How to complete this task
Since the records include pictures, leave those out while you reproduce exactly and only the lines from the one containing "Given: Switch to the Security tab" through the one containing "700x441 pixels.", inclusive.

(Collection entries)
══════════

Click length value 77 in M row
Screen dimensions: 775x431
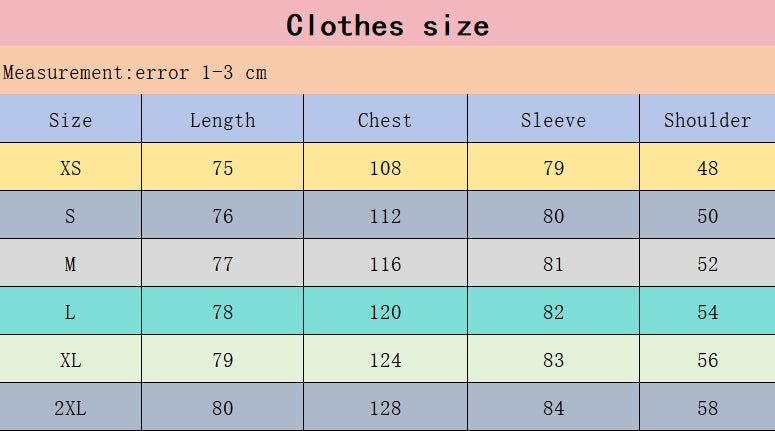point(222,264)
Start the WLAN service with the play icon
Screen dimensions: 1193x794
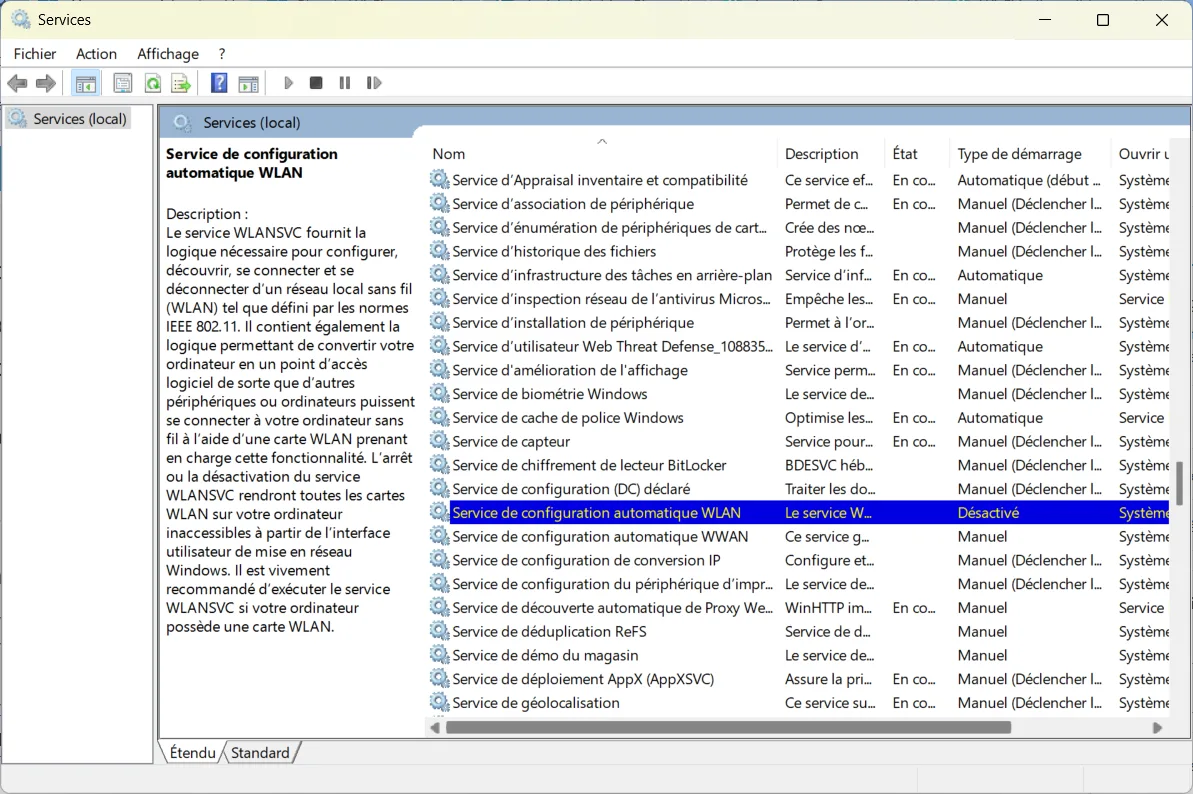tap(288, 82)
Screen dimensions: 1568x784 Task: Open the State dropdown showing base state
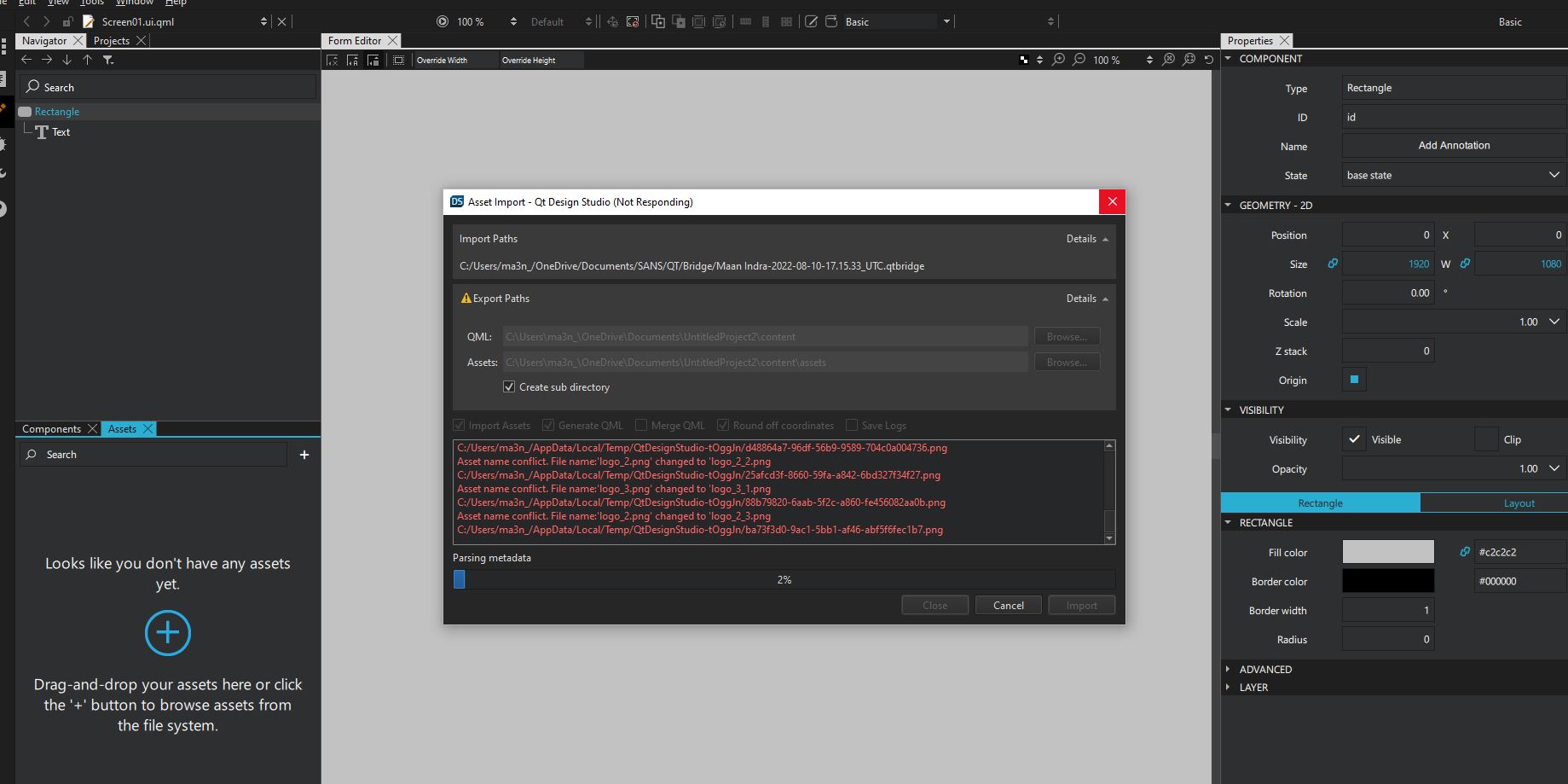1453,175
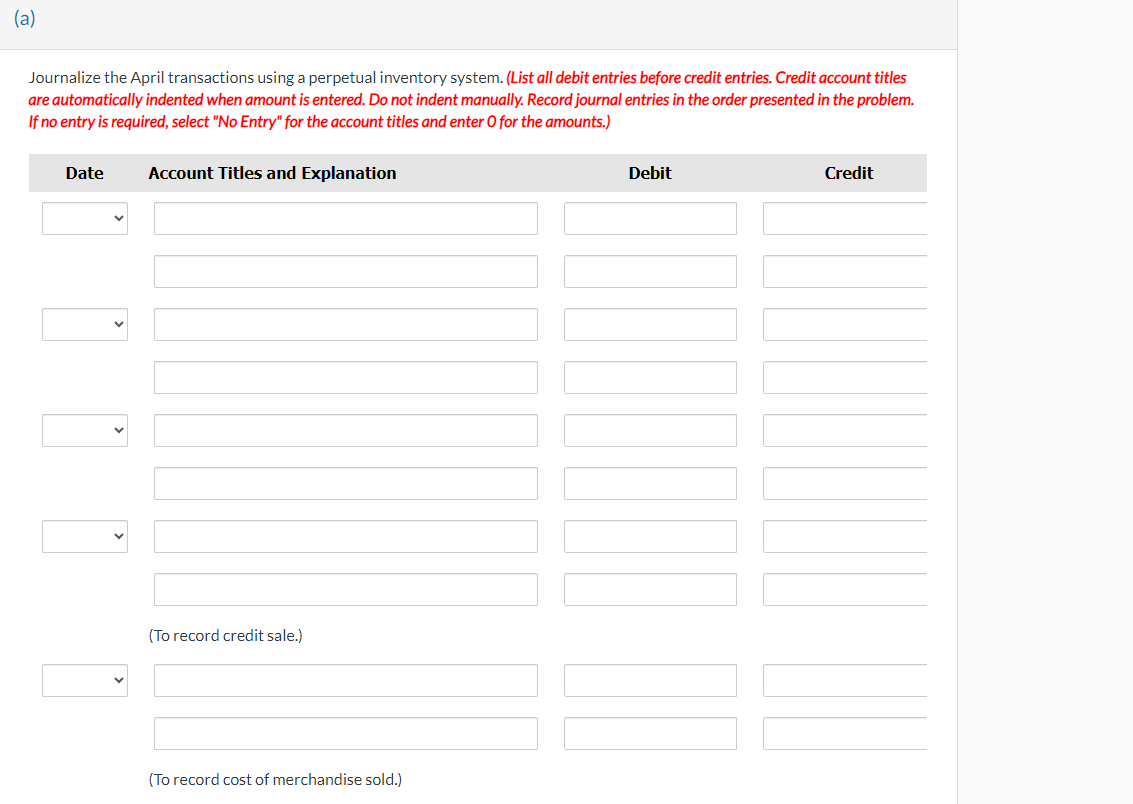This screenshot has height=804, width=1133.
Task: Open the second Date dropdown
Action: [x=84, y=324]
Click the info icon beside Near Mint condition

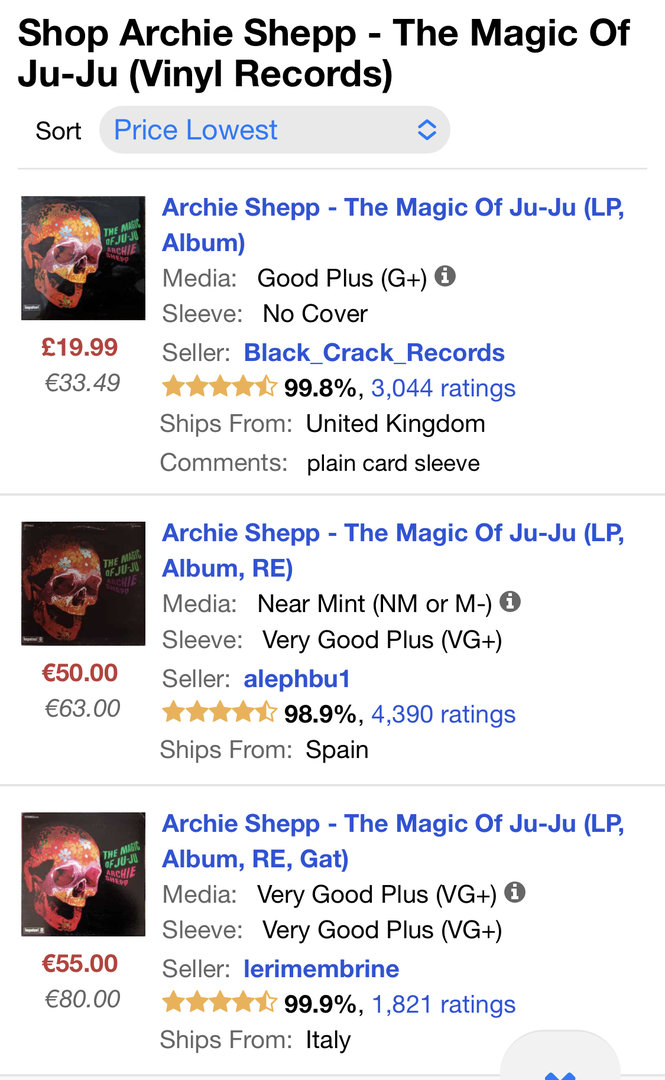510,602

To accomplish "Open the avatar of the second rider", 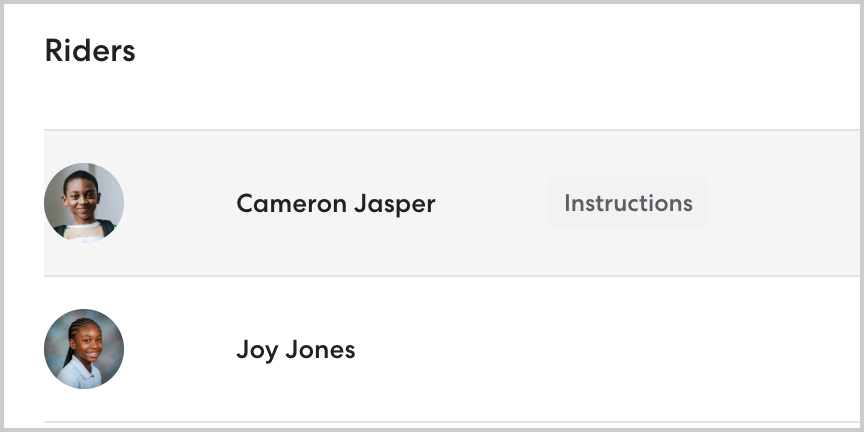I will pyautogui.click(x=84, y=349).
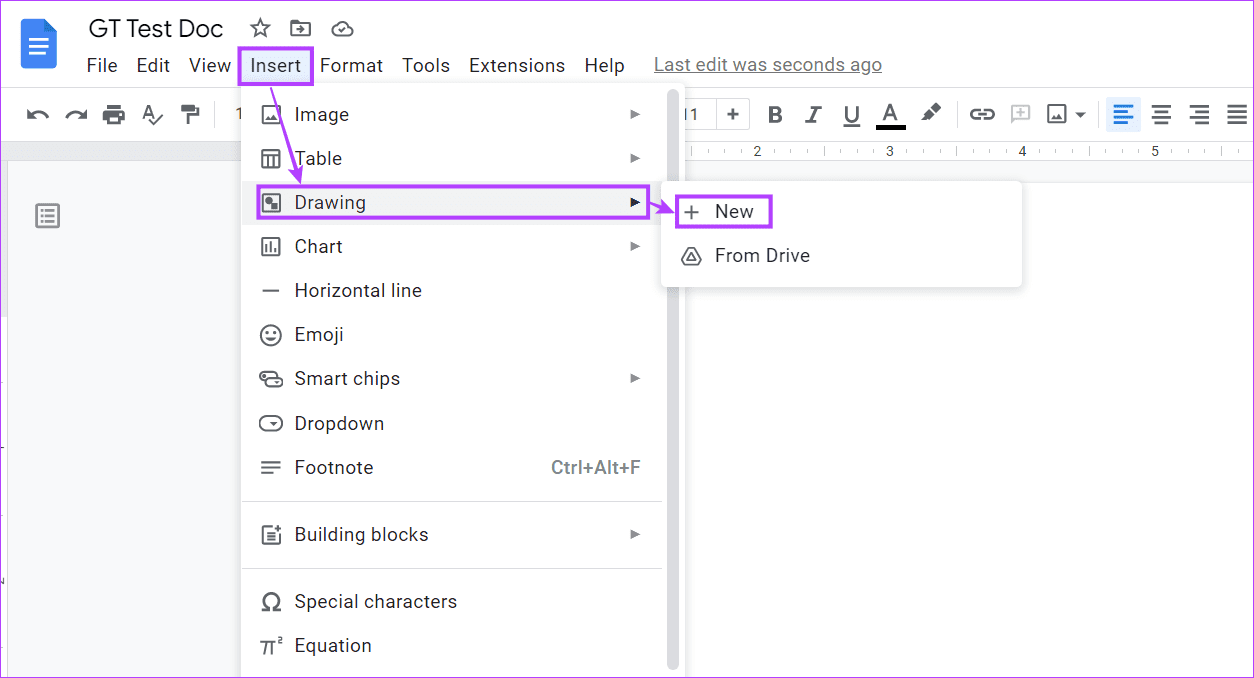Image resolution: width=1254 pixels, height=678 pixels.
Task: Click the GT Test Doc title field
Action: click(x=155, y=28)
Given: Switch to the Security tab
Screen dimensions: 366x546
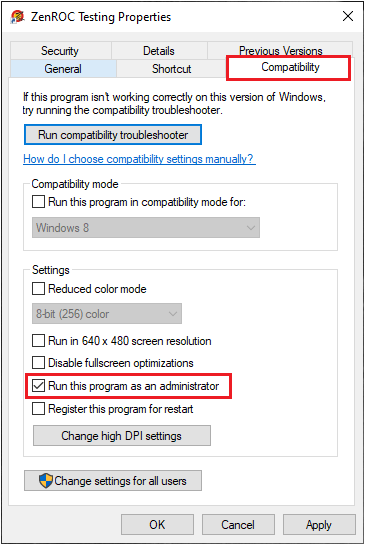Looking at the screenshot, I should tap(60, 51).
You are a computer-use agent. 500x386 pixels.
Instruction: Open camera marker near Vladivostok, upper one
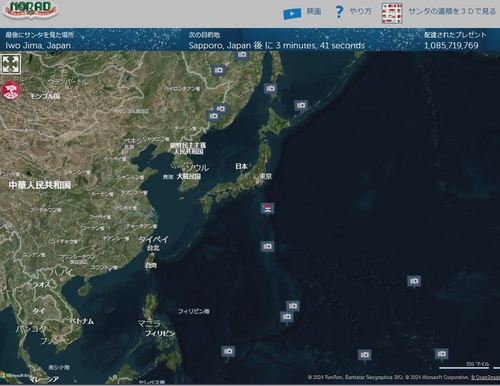220,109
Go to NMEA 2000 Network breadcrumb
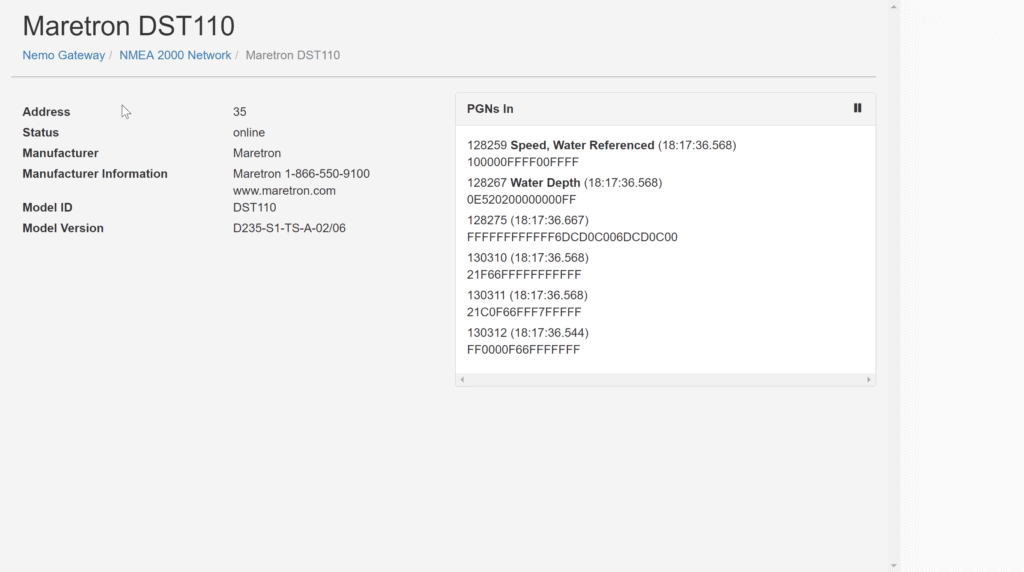Viewport: 1024px width, 572px height. tap(175, 56)
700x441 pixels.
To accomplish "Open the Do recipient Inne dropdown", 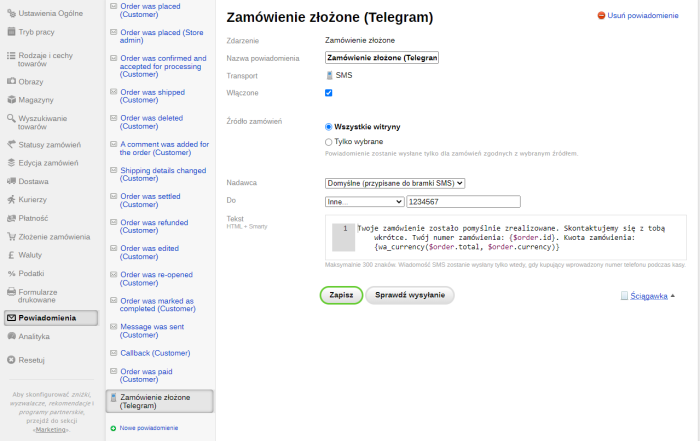I will tap(363, 201).
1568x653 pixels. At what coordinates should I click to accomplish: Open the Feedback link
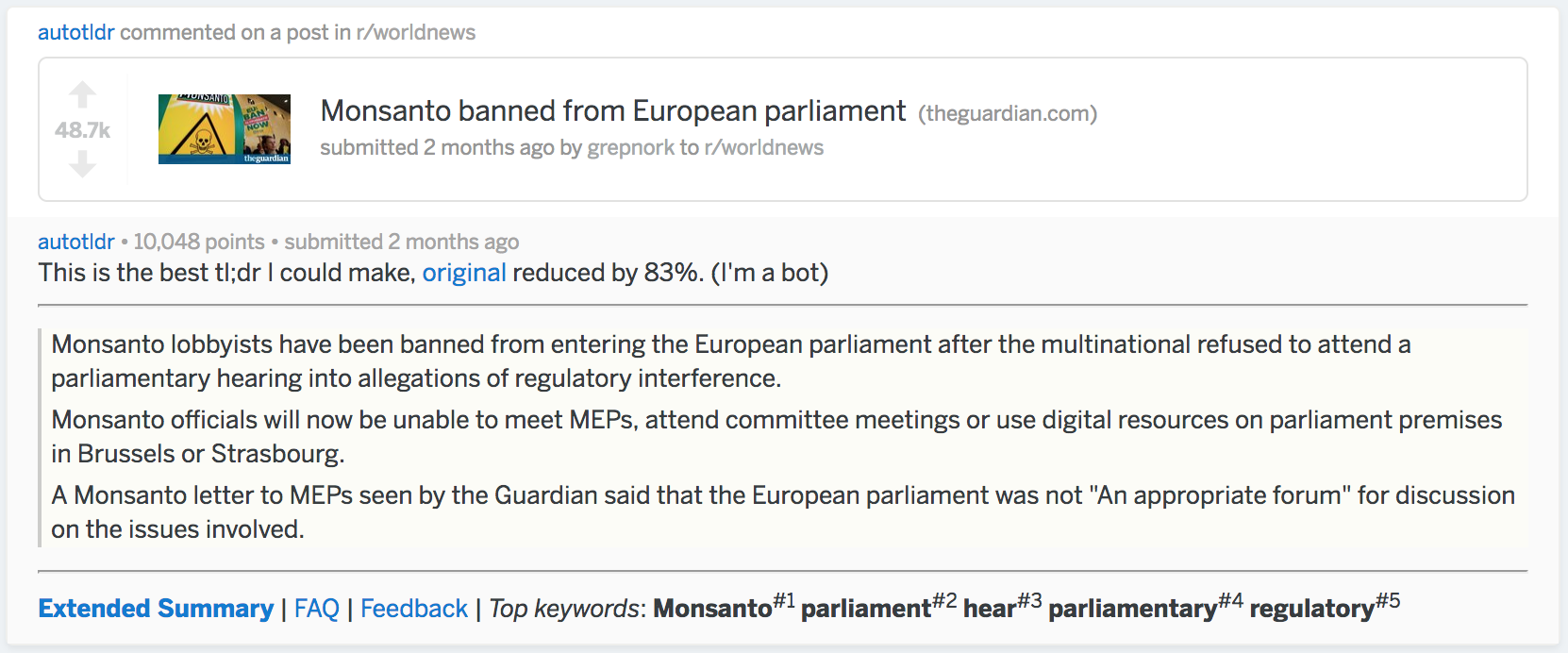click(414, 609)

══════════

Worked solution
Given: Switch to the Security tab
Screen dimensions: 366x546
Looking at the screenshot, I should tap(60, 51).
You are a computer-use agent. 500x386 pixels.
Instruction: Open camera marker near Vladivostok, upper one
220,109
Go to NMEA 2000 Network breadcrumb
Viewport: 1024px width, 572px height. tap(175, 56)
700x441 pixels.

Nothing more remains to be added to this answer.